WASHINGTON, Nov. 5 – Sens. Elizabeth Warren (D-Mass.) and Bernie Sanders (I-Vt.), introduced legislation today to boost Social Security and other critical benefits for seniors, veterans and other Americans following last month's announcement that there will be a zero cost-of-living adjustment in 2016.
Although the cost of core goods and services is projected to rise next year, millions of Americans will see no increase in the benefits they rely on to make ends meet. Meanwhile, CEO compensation for the top 350 firms increased by 3.9 percent last year. The Seniors and Veterans Emergency Benefits Act would give about 70 million seniors, veterans, people with disabilities, and others an emergency payment equal to 3.9 percent of the average annual Social Security benefit, about $581 – the same percentage raise as the top CEOs.
"It is unacceptable that millions of senior citizens and disabled veterans did not receive a cost-of-living adjustment this year to keep up with their rising living expenses. At a time when senior poverty is going up and more than two-thirds of the elderly population rely on Social Security for more than half of their income, our job must be to expand, not cut, Social Security," said Senator Sanders. "At the very least, we must do everything we can to make sure that every senior citizen and disabled veteran in this country receives a fair cost-of-living adjustment to keep up with the skyrocketing cost of prescription drugs and health care."

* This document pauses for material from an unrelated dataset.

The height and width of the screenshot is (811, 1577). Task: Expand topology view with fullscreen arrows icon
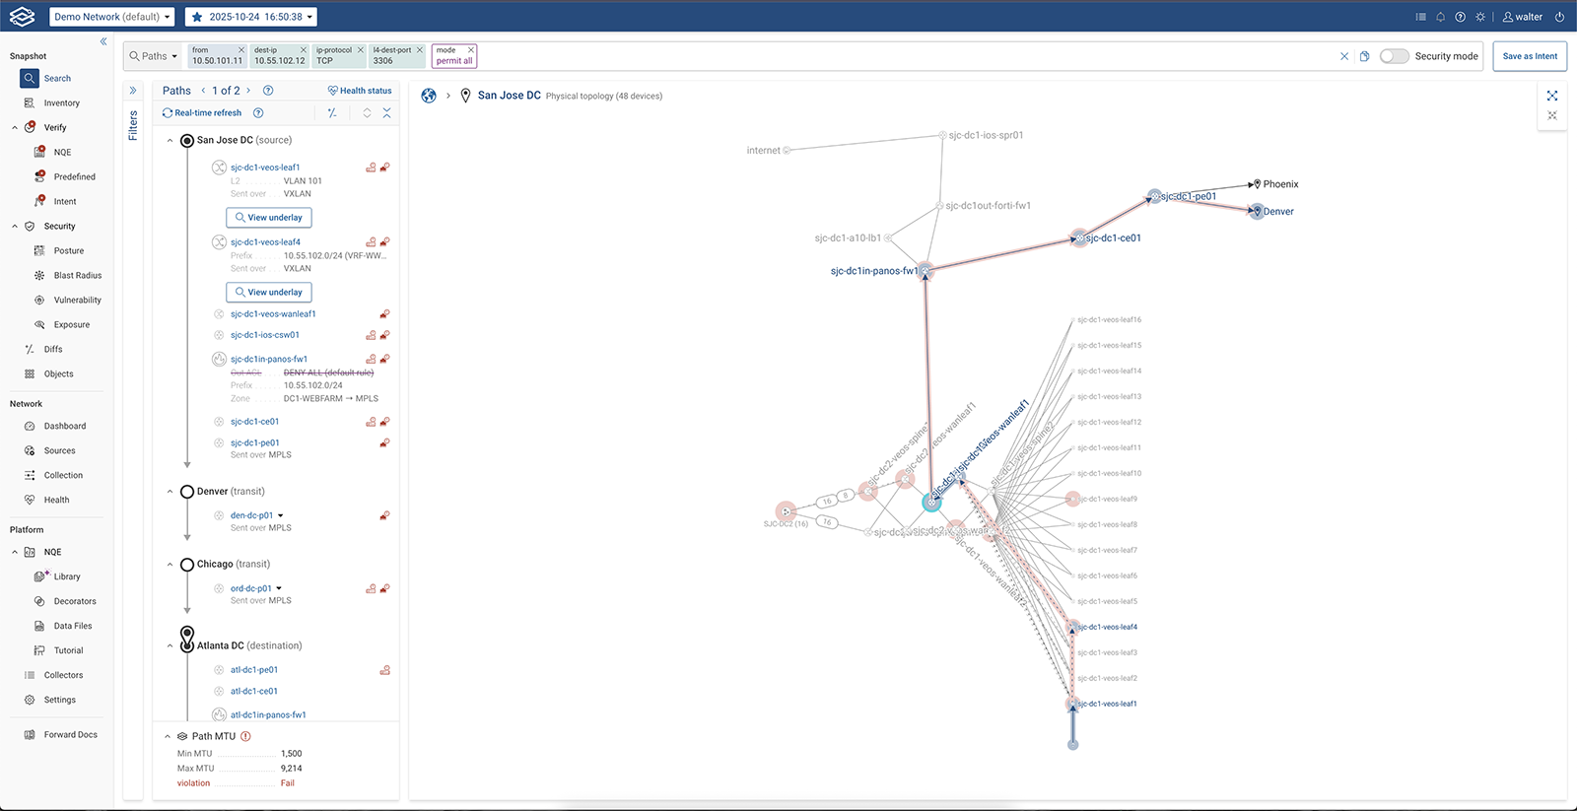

A $581 increase could cover almost three months of groceries for seniors or a year's worth of out-of-pocket costs on critical prescription drugs for the average Medicare beneficiary. The bill would lift more than 1 million Americans out of poverty. The cost of this emergency payment would be covered by closing a tax loophole allowing corporations to write off executive bonuses as a business expense for "performance pay." The substantial additional revenue saved by closing the CEO compensation loophole would be used to bolster and extend the life of the Social Security and Disability trust funds.

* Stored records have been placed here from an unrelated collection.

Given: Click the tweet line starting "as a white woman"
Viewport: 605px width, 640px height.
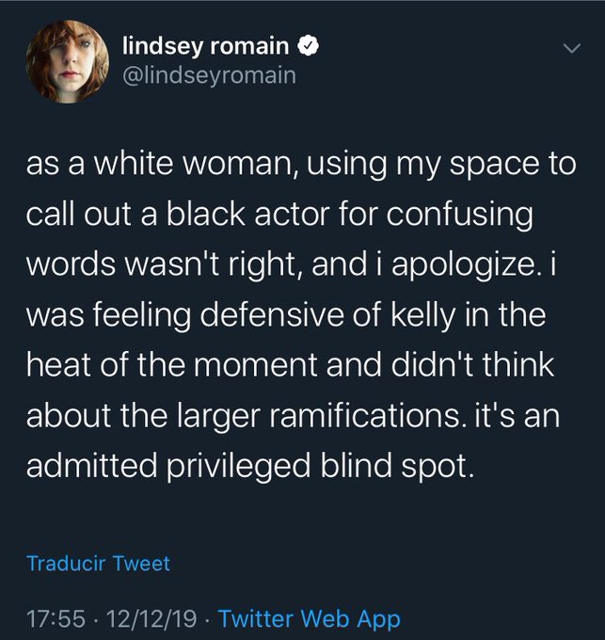Looking at the screenshot, I should pos(301,165).
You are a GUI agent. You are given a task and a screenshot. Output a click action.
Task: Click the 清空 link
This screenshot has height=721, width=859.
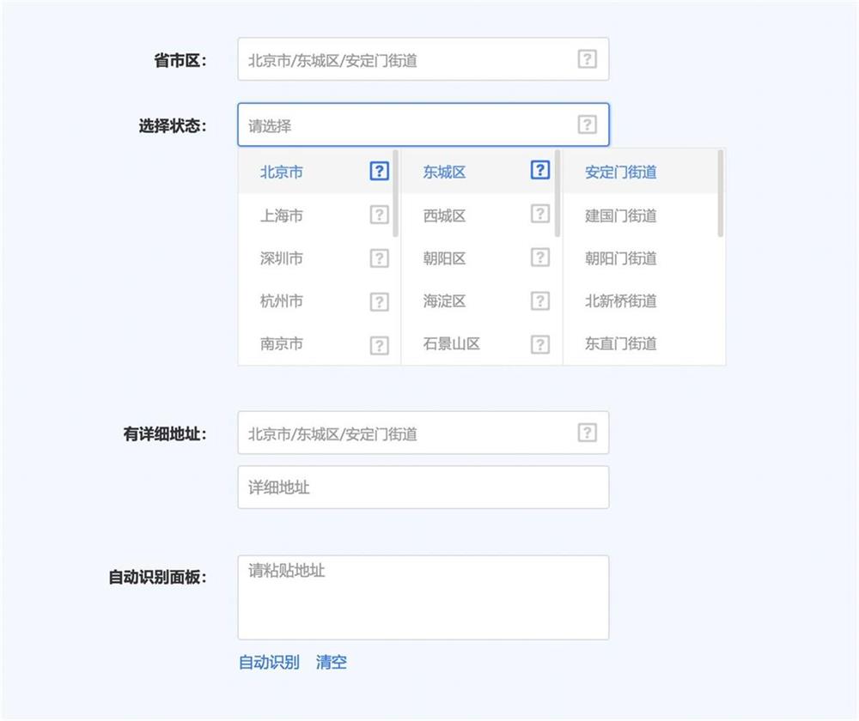(332, 663)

"If we do nothing, on January 1st, more than 70 million seniors, veterans, and other Americans won't get an extra dime in much-needed Social Security and other benefits. And while Congress sits on its hands and pretends that there's nothing we can do, taxpayers will keep right on subsidizing billions of dollars' worth of bonuses for highly paid CEOs," Senator Warren said. "Giving seniors a little help with their Social Security and stitching up corporate tax write-offs isn't just about economics; it's about our values. Congress should pass the SAVE Benefits Act today to give a boost to millions of Americans who have earned it."
The SAVE Benefits Act is supported by AFL-CIO, AFSCME, Alliance for Retired Americans, The ARC of the United States, B'nai B'rith International, Campaign for America's Future, Center for Community Change, Center for Effective Government, CREDO, Daily Kos, Democracy for America, Economic Opportunity Institute, International Brotherhood of the Teamsters, Justice in Aging, MoveOn.org, National Committee to Preserve Social Security and Medicare, National Council of La Raza, National Organization for Women, OWL-the Voice of Women 40+, Progressive Change Campaign Committee, Puget Sound Advocates for Retirement Action, Social Security Works, Strengthen Social Security Coalition, UltraViolet, and VoteVets.
The bill is also cosponsored by Senators Barbara Mikulski (D-Md.), Patty Murray (D-Wash.), Charles E. Schumer (D-N.Y.), Debbie Stabenow (D-Mich.), Sherrod Brown (D-Ohio), Bob Casey (D-Pa.), Sheldon Whitehouse (D-R.I.), Jeff Merkley (D-Ore.), Kirsten Gillibrand (D-N.Y.), Al Franken (D-Minn.), Richard Blumenthal (D-Conn.), Chris Murphy (D-Conn.), Mazie K. Hirono (D-Hawai'i), Tammy Baldwin (D-Wis.) and Edward J. Markey (D-Mass.).